Lawyers for former Trump campaign chairman Paul Manafort said on Tuesday that they would seek to move his second trial, scheduled to start next month, out of Washington, D.C., due to concerns that a jury from the Democratic stronghold would be biased.
Their request for a change of venue highlighted the extent to which politics has coursed through the prosecution of Manafort, who U.S. President Donald Trump defended as a "brave man" even after a jury convicted him of tax and bank fraud in the first trial that ended last week, as reported by Reuters.
Manafort, who sought unsuccessfully to move the first trial away from the Washington suburb of Alexandria, Virginia, is hoping for better luck with Judge Amy Berman Jackson, who is presiding over the second case in a federal court in Washington.
Jackson said she would entertain the motion but said she believed he could get a fair trial in her court.

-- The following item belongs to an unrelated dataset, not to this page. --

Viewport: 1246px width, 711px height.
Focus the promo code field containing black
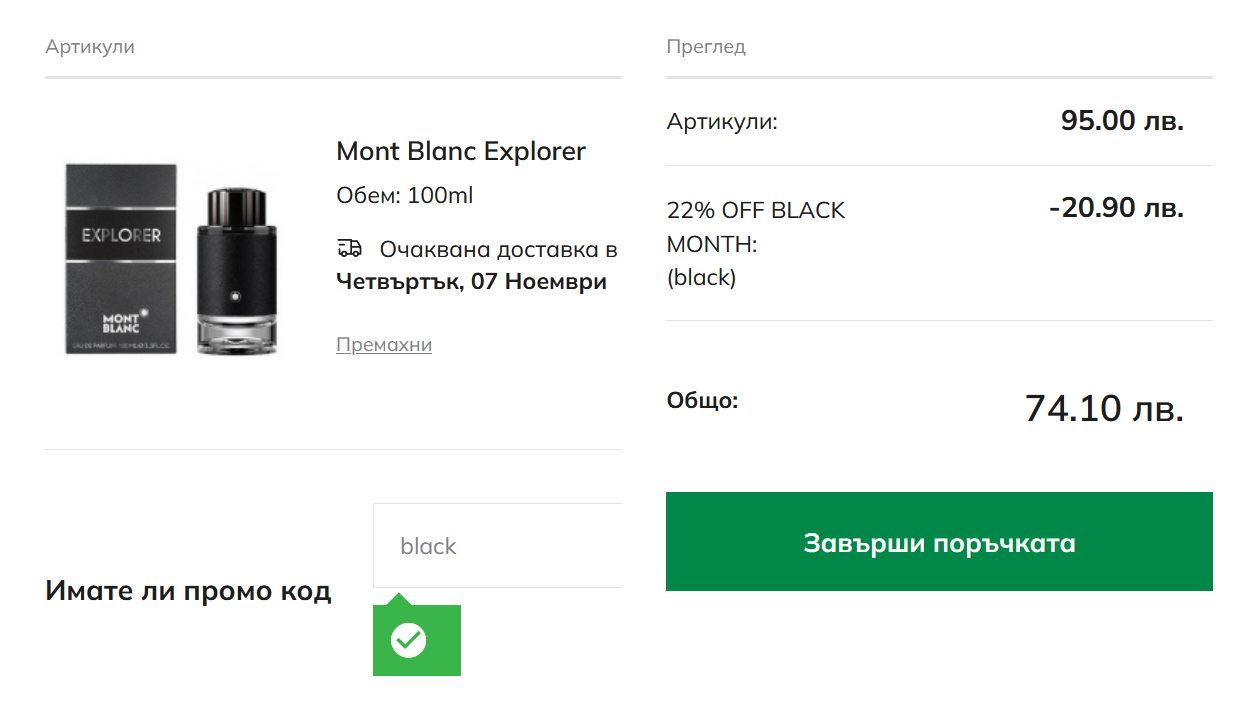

"This jurisdiction has had very high profile cases before," Jackson said at a hearing on Tuesday. "I'd like to believe that is still possible."
Manafort, a longtime Washington lobbyist and consultant, faces seven criminal counts in the upcoming trial, including allegations of money laundering, obstruction of justice and failing to register as a foreign agent for his work on behalf of pro-Russian politicians from Ukraine.
Change of venue requests are rarely approved, according to two jury consultants interviewed by Reuters.